> **Your instructions**:
Starting with the line that contains "You are a computer-use" and stopping after the line that contains "Instruction: Start the MINE sweeper game", copy the entries below exactly. Include nothing else.

> **Provided records**:
↓

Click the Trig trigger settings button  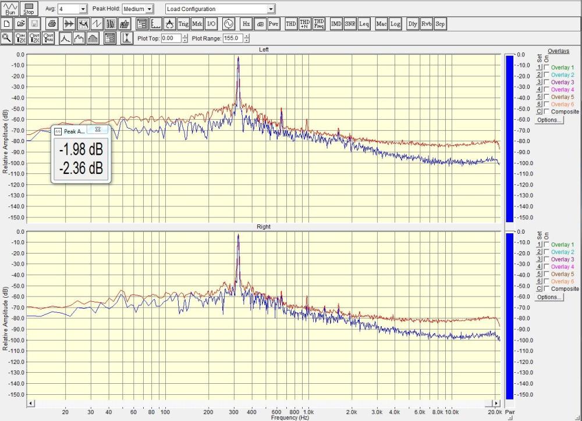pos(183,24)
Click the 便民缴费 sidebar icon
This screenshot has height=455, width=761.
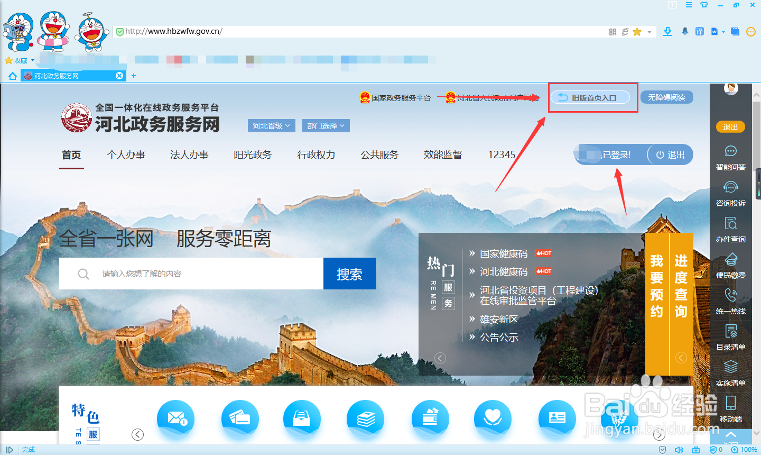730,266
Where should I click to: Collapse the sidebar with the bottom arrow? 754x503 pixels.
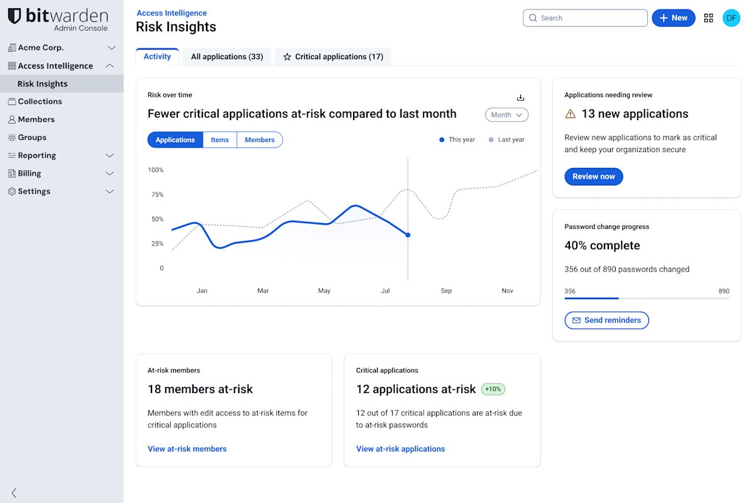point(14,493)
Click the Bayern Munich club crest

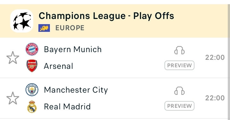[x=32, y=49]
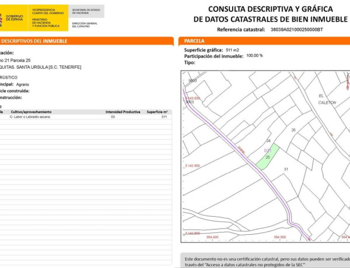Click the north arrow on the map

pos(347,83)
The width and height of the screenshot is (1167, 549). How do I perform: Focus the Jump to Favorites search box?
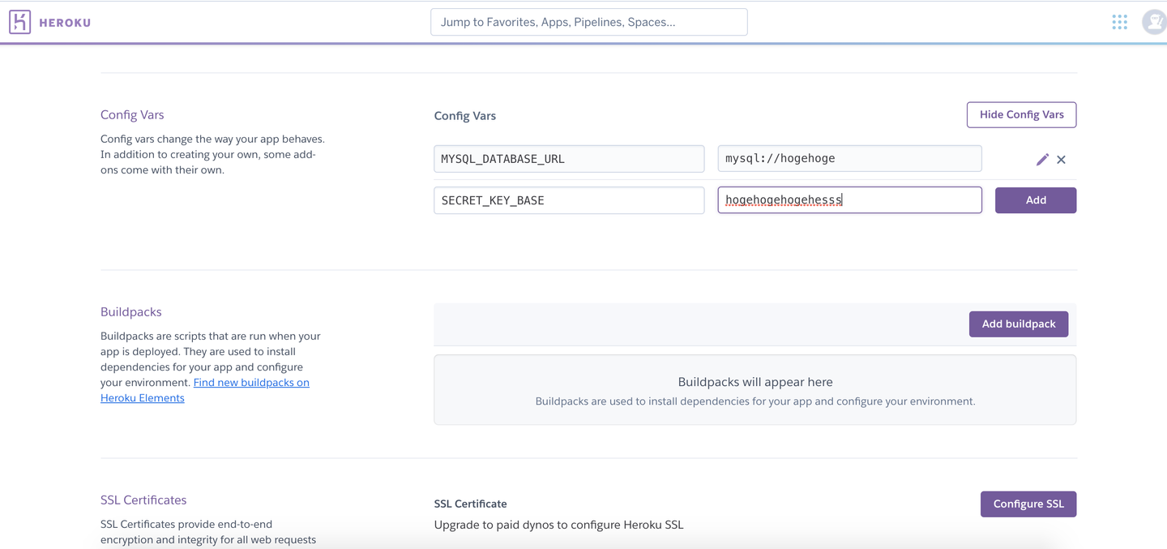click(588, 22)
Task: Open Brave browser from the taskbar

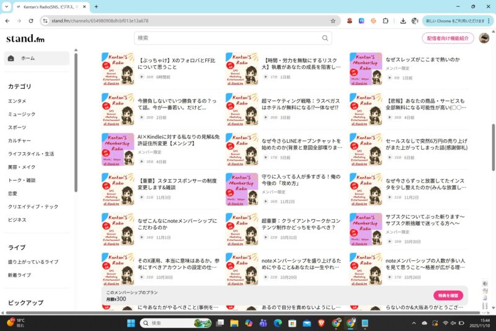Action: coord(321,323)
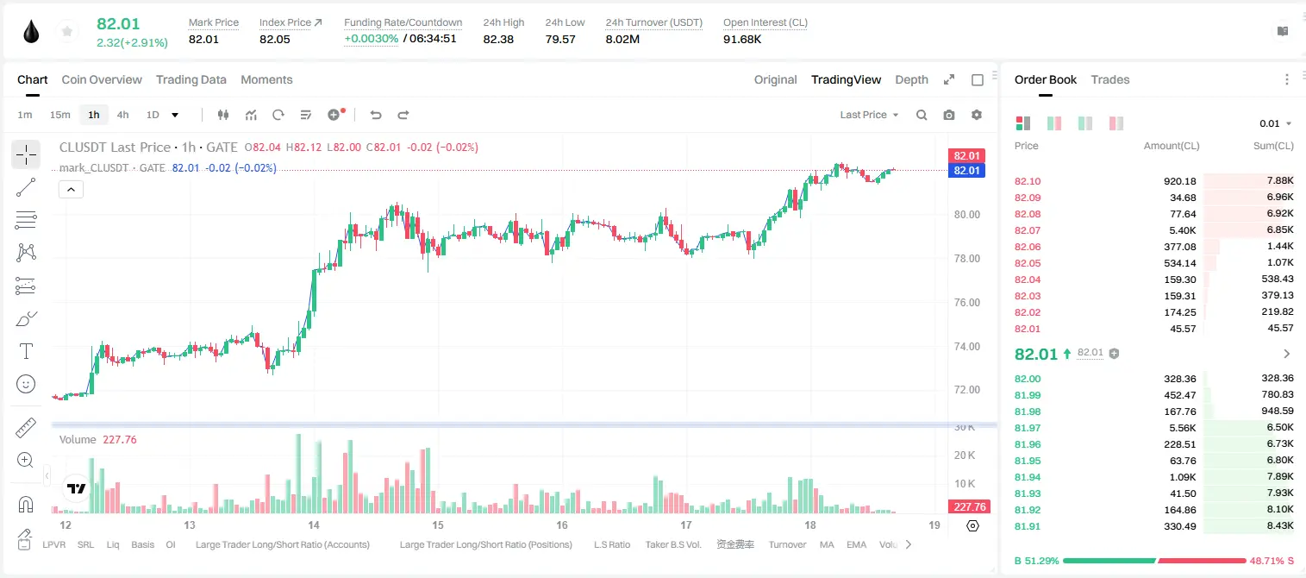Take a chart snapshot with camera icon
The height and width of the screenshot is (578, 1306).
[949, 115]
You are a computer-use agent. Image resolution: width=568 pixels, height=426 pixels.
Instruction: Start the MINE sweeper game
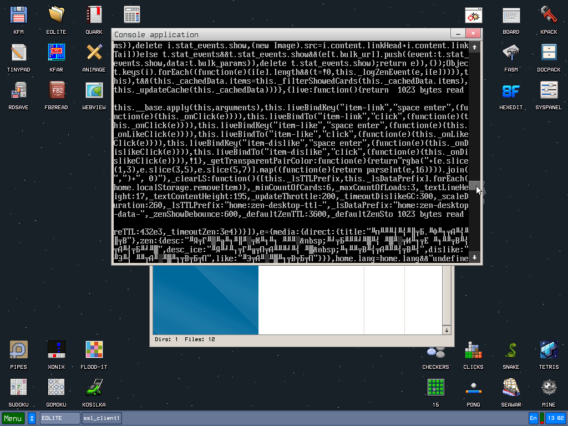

↑
↓

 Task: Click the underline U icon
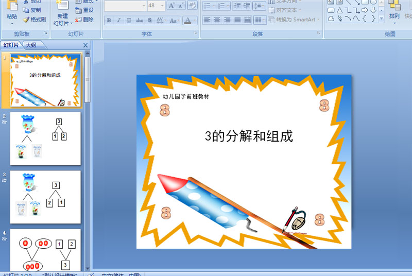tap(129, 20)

↑

> **Solved exercise**:
You are a computer-use agent. Image resolution: width=568 pixels, height=426 pixels.
Instruction: Start the MINE sweeper game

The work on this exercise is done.